𝑰 𝑩𝒆𝒍𝒐𝒏𝒈 𝑻𝒐 𝑯𝒆𝒓 (63)

1K 76 0
                                    


Bagian 27
🐰🦦

Ini dimulai sebagai mimpi erotis lainnya.

Tangannya yang kuat dan keras meluncur ke atas tubuhku yang telanjang, telapak tangannya yang kapalan menggaruk kulitku saat dia meremas payudaraku, jempolnya menggosok-gosok puting susuku yang memuncak dan sensitif.

Aku melengkung ke arahnya, merasakan kehangatan kulitnya, beban berat tubuhnya menekanku ke kasur. Kakinya membuka pahaku, dan ereksinya mendorong kelaminku, kepalanya yang lebar meluncur di antara lipatan lembut dan memberikan tekanan ringan pada klitorisku.

Aku mengerang, bergesekan dengannya, otot-otot bagian dalamku mengepal karena ingin membawanya masuk ke dalam. Aku basah kuyup dan terengah-engah, dan tanganku mencengkeram pantatnya yang kencang, mencoba memaksanya masuk, agar dia menyetubuhiku.
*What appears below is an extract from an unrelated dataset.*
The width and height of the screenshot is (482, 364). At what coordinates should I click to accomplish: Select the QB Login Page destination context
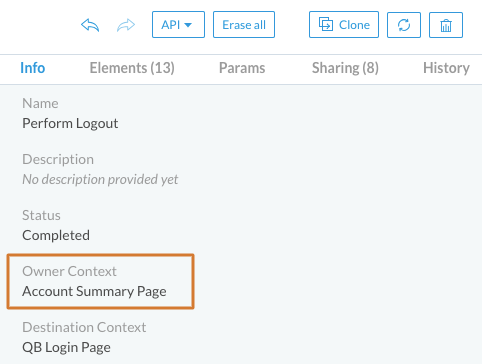pos(66,347)
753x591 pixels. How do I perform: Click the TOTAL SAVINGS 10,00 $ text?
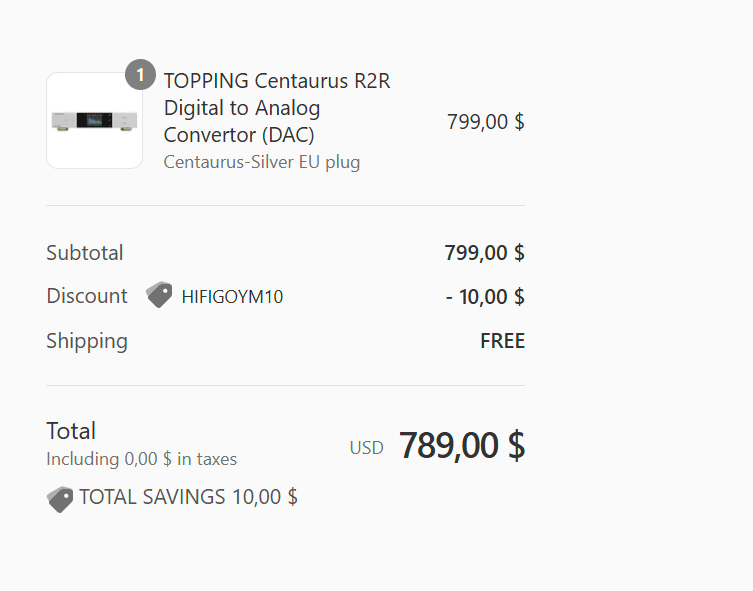click(188, 497)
Dia tertawa, suaranya rendah, gemuruh menggoda di dadanya, dan tangannya yang besar menggenggam pergelangan tanganku, menjepitnya di atas kepalaku. "Merindukanku, hewan peliharaanku?" gumamnya di telingaku, nafasnya yang panas membuatku merinding.

Hewan peliharaanku? Dia tidak pernah berbicara dalam mimpiku—

Aku terkesiap, mataku terbuka . . . dan dalam cahaya pagi yang redup, aku melihatnya.

Freen.

Telanjang dan terangsang, dia tergeletak di atasku, menahanku di tempat tidurku. Rambut hitamnya dipotong lebih pendek dari sebelumnya, dan wajahnya yang luar biasa penuh dengan nafsu, matanya berkilauan seperti permata.

Aku membeku, menatapnya, jantungku berdegup kencang di tulang rusukku. Untuk sesaat, aku berpikir bahwa aku masih bermimpi— bahwa pikiranku mempermainkanku. Penglihatanku meredup, kabur, dan aku menyadari bahwa aku benar-benar berhenti bernapas sejenak, bahwa guncangan itu telah membuat semua udara keluar dari paru-paruku.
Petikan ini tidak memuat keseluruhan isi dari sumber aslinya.